Posted September 23, 2013
Updated September 27, 2013

Brandon Smith, the former headmaster of East Wake Academy, sits Sept. 23, 2013, during his trial on charges of sexual battery and sexual assault stemming from complaints by two former school employees.

— Sexual comments and inappropriate actions by the former administrator of a Zebulon charter school toward two school employees got to the point in 2011 that both women were mentally and physically affected by the unwanted advances, a Wake County prosecutor told jurors Monday in opening statements of his criminal trial on charges stemming from the allegations.

On one occasion, Assistant District Attorney Melanie Shekita said, Brandon Beverly Smith pulled one of the women so close to him that she could feel his erect penis. He also allegedly pulled down the pants of another employee so he could see a tattoo on her lower back.

"He was their boss. He was a revered person in the community. He was an excellent academic school headmaster," Shekita said.

Smith was the headmaster for 10 years at East Wake Academy before he was fired last March as a result of the charges against him – accusations he denies. He faces two counts of sexual battery and two counts of assault on a female.

Shekita said Smith was well-liked at the school because he had helped it become a school of excellence. But underneath that academic exterior, she said, he pushed boundaries with the women for the purpose of his own sexual gratification.

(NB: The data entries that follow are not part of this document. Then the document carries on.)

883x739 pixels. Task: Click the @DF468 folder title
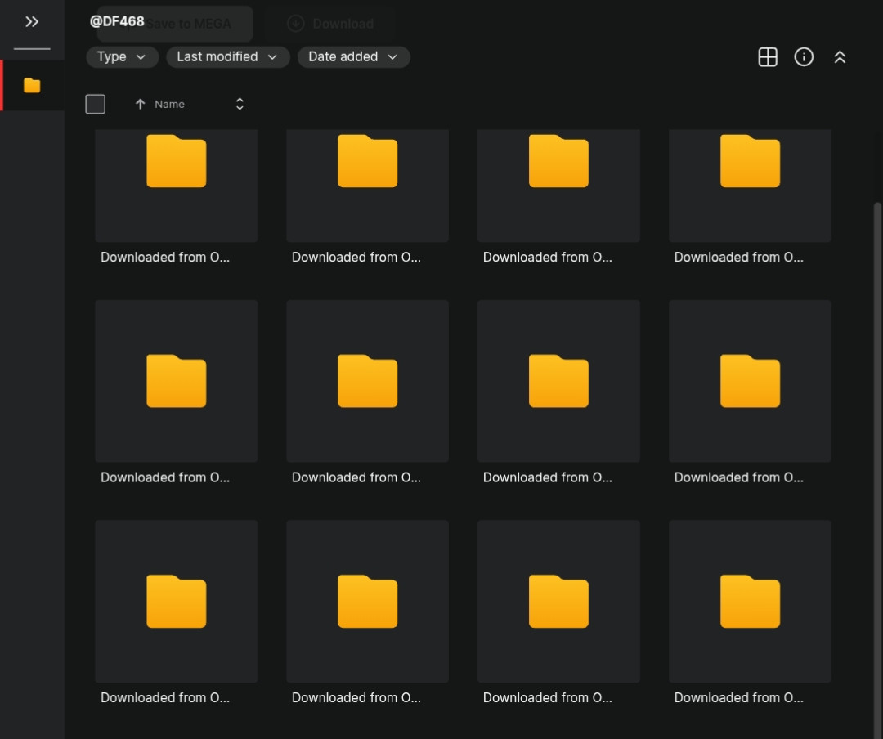[x=117, y=21]
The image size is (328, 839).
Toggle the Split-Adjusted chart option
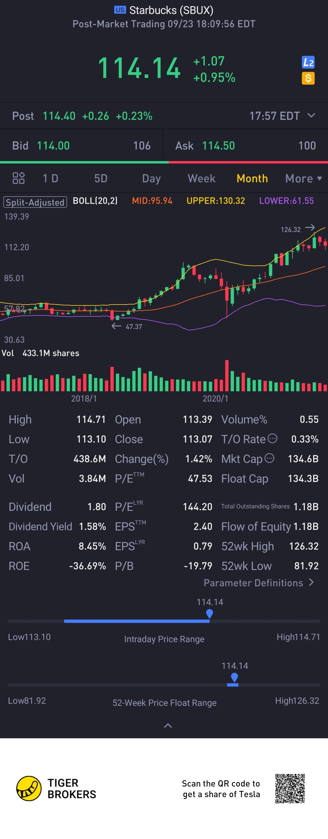35,202
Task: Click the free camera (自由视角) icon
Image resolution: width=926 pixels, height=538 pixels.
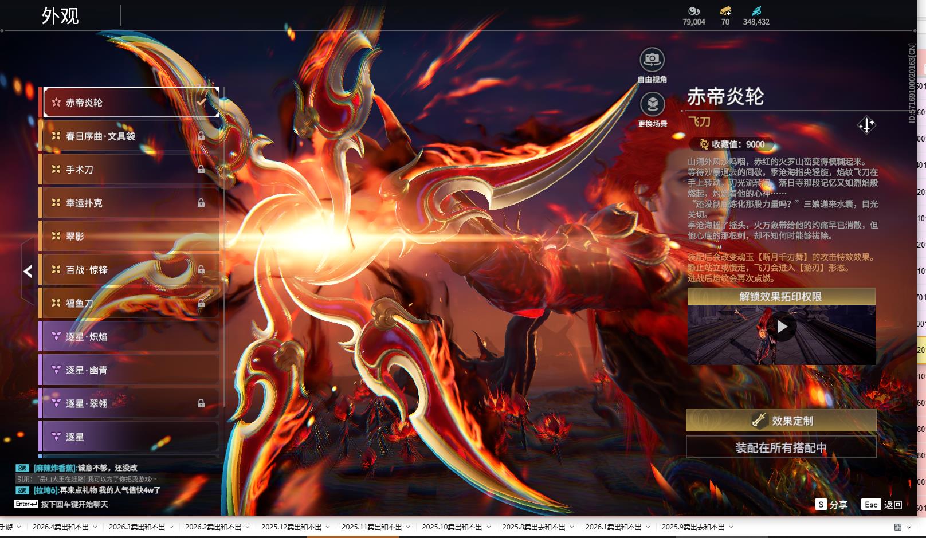Action: tap(652, 60)
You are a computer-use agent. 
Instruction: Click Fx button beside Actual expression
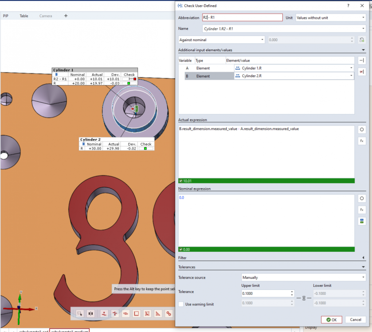coord(362,141)
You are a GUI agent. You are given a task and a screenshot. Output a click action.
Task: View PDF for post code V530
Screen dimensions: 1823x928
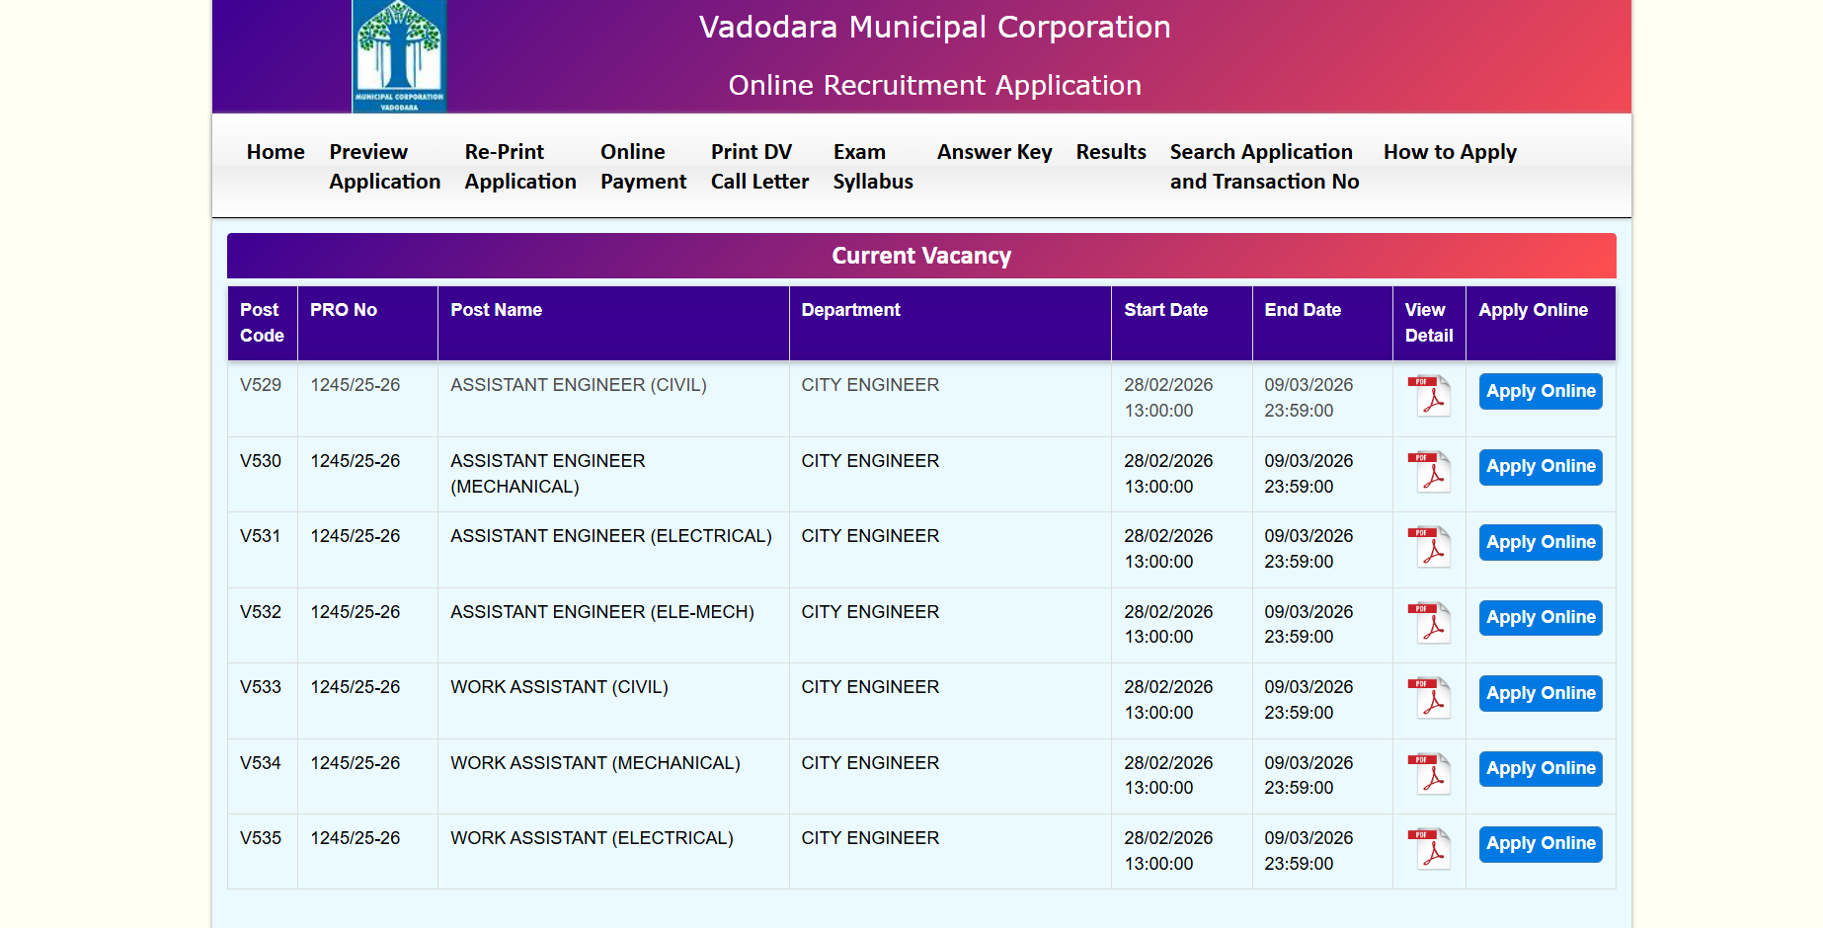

"I'd seen him as a great leader," one of the women testified about when she started working years earlier at East Wake Academy. "He was very friendly. I enjoyed working for him."

But her view of Smith changed over time as, she said, he started making comments about her appearance. Eventually, she said, when no one was around, he would pull her close to him so that he could whisper in her ear.

One time, she said, Smith told her that he had a difficult time controlling himself because of how she looked in a pair of pants and joked about refuting the claim if it were ever mentioned.

"He would say, 'If you ever tell anybody, I'll deny it,'" the woman said. "And he would laugh."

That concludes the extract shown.